**EXERCISE TASKS:**
1. Name every kind of tax that appears among the answer choices in the fiscal policy quiz below.
2. Extend the fiscal policy quiz below, starting right after its final line.

**PROVIDED TEXT:**
--- Start ---

1. Fiscal policy refers to:
A) Money supply control
B) Government’s revenue and expenditure decisions
C) Credit regulation
D) Foreign trade policy
Answer: B
Explanation: Fiscal policy uses taxation and spending to influence the economy.
2. Who formulates fiscal policy in India?
A) RBI
B) SEBI
C) Ministry of Finance
D) NITI Aayog
Answer: C
Explanation: The Finance Ministry prepares fiscal policy through budgetary measures.
3. The main instruments of fiscal policy are:
A) Taxation and public expenditure
B) Repo rate and CRR
C) Inflation targeting
D) FDI policy
Answer: A
4. A budget deficit occurs when:
A) Revenue > Expenditure
B) Expenditure > Revenue
C) Tax = Expenditure
D) None
Answer: B
5. Expansionary fiscal policy is used during:
A) Inflation
B) Depression/recession
C) Balance of payments surplus
D) None
Answer: B
Explanation: Government increases spending or reduces taxes to boost demand.
6. Contractionary fiscal policy is used during:
A) High inflation
B) Recession
C) Deflation
D) Stagnation
Answer: A
7. Direct taxes include:
A) GST
B) Excise duty
C) Income tax
D) Customs duty
Answer: C
8. Indirect taxes include:
A) Corporate tax
B) Income tax
C) Wealth tax
D) GST
Answer: D
9. Fiscal deficit means:
A) Total expenditure – (Revenue receipts + Non-debt receipts)
B) Revenue expenditure – Revenue receipts
C) Capital receipts – Capital expenditure
D) None
Answer: A
10. Which of the following is NOT a fiscal policy tool?
A) Government expenditure
B) Repo rate
C) Taxation
D) Borrowing
Answer: B
Explanation: Repo rate is a monetary policy tool.
11. Budgetary policy is the same as:
A) Monetary policy
B) Fiscal policy
C) Trade policy
D) None
Answer: B
12. Disinvestment is a part of:
A) Fiscal policy
B) Monetary policy
C) Foreign policy
D) Trade policy
Answer: A
13. “Deficit financing” means:
A) Printing of new currency notes by RBI to meet deficit
B) Raising taxes
C) Increasing imports
D) Borrowing from foreign governments
Answer: A
14. A revenue deficit implies:
A) Revenue expenditure > Revenue receipts
B) Capital expenditure > Capital receipts
C) Fiscal deficit – Primary deficit
D) None
Answer: A
15. Primary deficit = Fiscal deficit – ?

--- End ---

**DATA PROVIDED:**
--- Start ---

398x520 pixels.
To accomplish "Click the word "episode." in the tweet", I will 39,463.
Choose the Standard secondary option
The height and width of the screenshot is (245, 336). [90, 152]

--- End ---

**RESULTS:**
1. GST, excise duty, income tax, customs duty, corporate tax, wealth tax

2.
A) Revenue deficit
B) Interest payments
C) Tax revenue
D) Borrowing
Answer: B
16. When government expenditure is greater than income, it leads to:
A) Surplus budget
B) Balanced budget
C) Deficit budget
D) None
Answer: C
17. Which of the following budgets promotes economic equality?
A) Surplus budget
B) Balanced budget
C) Deficit budget
D) Progressive taxation budget
Answer: D
18. Fiscal consolidation refers to:
A) Increasing fiscal deficit
B) Reducing fiscal deficit
C) Increasing revenue deficit
D) None
Answer: B
19. The FRBM Act in India aims to:
A) Control inflation
B) Reduce fiscal deficit and debt
C) Promote exports
D) Encourage FDI
Answer: B
20. Which of the following is a capital receipt?
A) Corporate tax
B) Income tax
C) Disinvestment proceeds
D) Customs duty
Answer: C
21. An example of expansionary fiscal policy is:
A) Increasing direct taxes
B) Increasing indirect taxes
C) Increasing public expenditure
D) Reducing subsidies
Answer: C
22. Counter-cyclical fiscal policy means:
A) Cutting expenditure in recession
B) Increasing taxes in depression
C) Moving against the economic cycle
D) None
Answer: C
Explanation: Govt spends more in recession and cuts spending in boom.
23. In India, fiscal policy is presented through:
A) RBI report
B) Union Budget
C) Finance Commission
D) NITI Aayog document
Answer: B
24. Which tax is progressive in nature?
A) GST
B) Excise duty
C) Income tax
D) Customs duty
Answer: C
25. Which type of taxation reduces income inequality?
A) Proportional
B) Progressive
C) Regressive
D) Indirect
Answer: B
26. Which body recommends the distribution of financial resources between the Centre and the States in India?
A) RBI
B) Finance Commission
C) NITI Aayog
D) Planning Commission
Answer: B
Explanation: The Finance Commission (Article 280) decides vertical & horizontal sharing of taxes.
27. Which of the following is NOT a component of fiscal deficit?
A) Government borrowing
B) Interest payments
C) Disinvestment proceeds
D) Government expenditure
Answer: C
Explanation: Fiscal deficit does not include disinvestment proceeds, which are capital receipts.
28. A high fiscal deficit usually leads to:
A) Lower inflation
B) Higher inflation
C) Zero inflation
D) No effect
Answer: B
Explanation: Excessive deficit financing increases money supply → inflation.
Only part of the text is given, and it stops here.